The third phase we call the transition phase. So starting from May, roughly May 2020 we saw that the system adopted. So society, government’s, business adopted to the new situation I would say pretty fast. Also faster than a lot of people anticipated when the wave first hit. So I would say a lot of industries then said, Okay so we have to do business right now, we cannot stop long term wise it’s too  expensive. We have to adopt, we have to do something. And this is maybe the situation where also some of the positive statements from like Microsoft CEO and so on are true that this was really accelerating digitisation in the mindsets of business leaders. So maybe like five years in five weeks, something like that. So it was suddenly possible to do a sales meeting over zoom, it was suddenly possible to do even due diligence processes for investors without physically meeting the team. Which usually it’s a no go, at least some more conservative markets. So that was the transition part. And we’re still pretty much in the transition phase. So we’re not done of course. So the crazy Russians now have the from the first vaccine, so let’s see when there will be a real one. But we think that mid end 2021 is the timeframe to look at, for getting into the new normal and it’s a step by step thing.

But currently, we see that there is a lot less uncertainty in the markets. So people now feel comfortable more or less with where they are. So in the beginning of the panic mode was completely opposite, complete pause, no investment decisions anymore. But I think we are now in a phase at least in Europe, where it’s pretty much it’s not business as usual but it’s getting into the new normal.
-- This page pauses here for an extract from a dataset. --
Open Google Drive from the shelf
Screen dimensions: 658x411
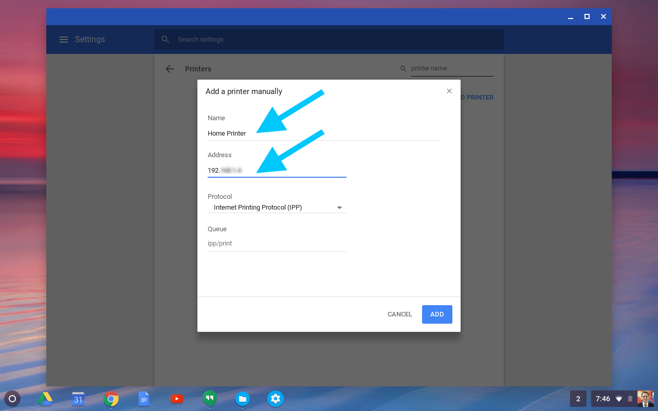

And this is this is something where you can live in this is something where, what you where you can work with, something where you also can start again to, to have a certain a certain certainty that a transaction, for example, then also is closed and signed and closed if you have a term sheet and stuff like that. So this is roughly how we structured that. Yeah, of course, we’re not done but I think right now, it’s much easier to predict what happens in the next couple of months and then it was beginning of the year.


When we start looking at direct factors of Corona that have effected PropTech trends, I mean there’ve been various trends that have come up over the past what five years since PropTech has really grown, what would you say are the main factors are?
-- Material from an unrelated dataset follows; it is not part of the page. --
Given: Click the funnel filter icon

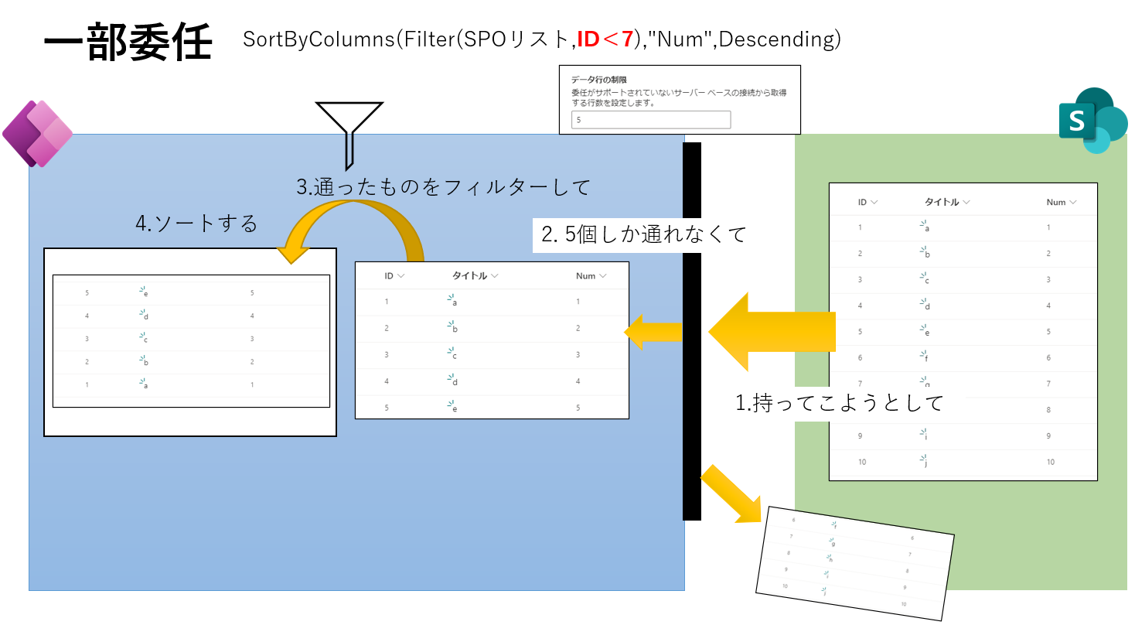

So of course, what we would you try to do is  reassess the main trends that we already saw  before and that  everybody knows, and to try to assess how these trends are impacted short term wise and mid-term wise, and let’s say long term wise. And let’s say for obvious reasons, so everything that is close to house hospitality, everything that has a travel related element that is heavily impacted short term wise, so that’s obvious. But for example, the interesting question is, if you look at a segment where we’re heavily invested in, which is let’s say, the boring back end IT process it stuff, you need to run a large enterprise. So if you’re an asset manager, how you’re managing your assets, how you’re managing customer relationships, the ERP CRM document management stuff. So in that area, for example, if you have a digital file, if you have a digital process, if that’s even cloud based, you are a productivity wise in a good position. If you have work from home or hybrid situation now, people can work in this situation because you have the basic stuff sorted out. And so that sounds obvious, but for a lot of large real estate companies, it’s still not obvious. So they still might have the old legacy IT approach, they hastily had to buy VPN licenses and get laptops for their people and stuff.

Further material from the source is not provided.